3. **《AGPAT5在肿瘤细胞脂质重塑中的作用》** - 作者:Wang Y et al.
摘要:AGPAT5在多种癌细胞中高表达,其沉默导致细胞内磷脂组成改变,抑制增殖和迁移,提示其可能通过脂膜合成影响肿瘤进展。
4. **《CRISPR/Cas9敲除AGPAT5对线粒体功能的影响》** - 作者:Liu R, Zhang H
摘要:实验表明AGPAT5缺失导致线粒体膜磷脂减少,氧化磷酸化能力下降,证实其在维持线粒体结构和能量代谢中的关键作用。
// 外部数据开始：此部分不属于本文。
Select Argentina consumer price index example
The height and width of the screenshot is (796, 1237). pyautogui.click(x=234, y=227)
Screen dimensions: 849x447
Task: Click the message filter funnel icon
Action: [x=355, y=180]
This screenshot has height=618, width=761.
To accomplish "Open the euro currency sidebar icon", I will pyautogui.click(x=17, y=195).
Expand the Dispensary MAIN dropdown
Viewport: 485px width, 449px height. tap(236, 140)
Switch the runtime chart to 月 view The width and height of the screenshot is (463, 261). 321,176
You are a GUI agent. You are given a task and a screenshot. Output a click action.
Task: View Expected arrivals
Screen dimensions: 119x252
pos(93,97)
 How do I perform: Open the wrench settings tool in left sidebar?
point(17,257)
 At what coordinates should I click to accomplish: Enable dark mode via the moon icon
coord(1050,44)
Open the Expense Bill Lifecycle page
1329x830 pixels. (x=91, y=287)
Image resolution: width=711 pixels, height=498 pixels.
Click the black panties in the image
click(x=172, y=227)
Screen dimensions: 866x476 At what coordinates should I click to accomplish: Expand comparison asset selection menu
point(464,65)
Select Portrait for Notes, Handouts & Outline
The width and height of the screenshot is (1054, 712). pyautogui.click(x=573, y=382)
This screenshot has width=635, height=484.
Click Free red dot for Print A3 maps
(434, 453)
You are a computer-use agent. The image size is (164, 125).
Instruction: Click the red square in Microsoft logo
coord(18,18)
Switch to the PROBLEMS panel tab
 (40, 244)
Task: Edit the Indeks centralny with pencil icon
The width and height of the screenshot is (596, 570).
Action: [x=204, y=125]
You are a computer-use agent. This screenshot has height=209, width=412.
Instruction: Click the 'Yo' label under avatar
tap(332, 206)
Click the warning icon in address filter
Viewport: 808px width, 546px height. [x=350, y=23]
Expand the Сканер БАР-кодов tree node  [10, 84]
**Background of Recombinant Human Acyltransferase 1-Acylglycerol-3-Phosphate O-Acyltransferase Epsilon (AGPAT5)**
AGPAT5. a member of the 1-acylglycerol-3-phosphate O-acyltransferase (AGPAT) family, is an enzyme critical for phospholipid and triacylglycerol biosynthesis. It catalyzes the acylation of lysophosphatidic acid (LPA) to phosphatidic acid (PA), a key intermediate in lipid metabolism. This reaction occurs in the endoplasmic reticulum and mitochondria, contributing to membrane structure, lipid signaling, and energy storage.
AGPAT5 exhibits tissue-specific expression, with higher levels observed in metabolically active tissues like the liver, adipose, and brain. Unlike other AGPAT isoforms (e.g., AGPAT1-4), AGPAT5 has unique substrate preferences, favoring polyunsaturated fatty acids, which may influence membrane fluidity and specialized lipid signaling pathways. Dysregulation of AGPAT5 is linked to metabolic disorders, including lipodystrophy and insulin resistance, and has been implicated in cancer progression due to altered lipid dynamics promoting tumor cell survival.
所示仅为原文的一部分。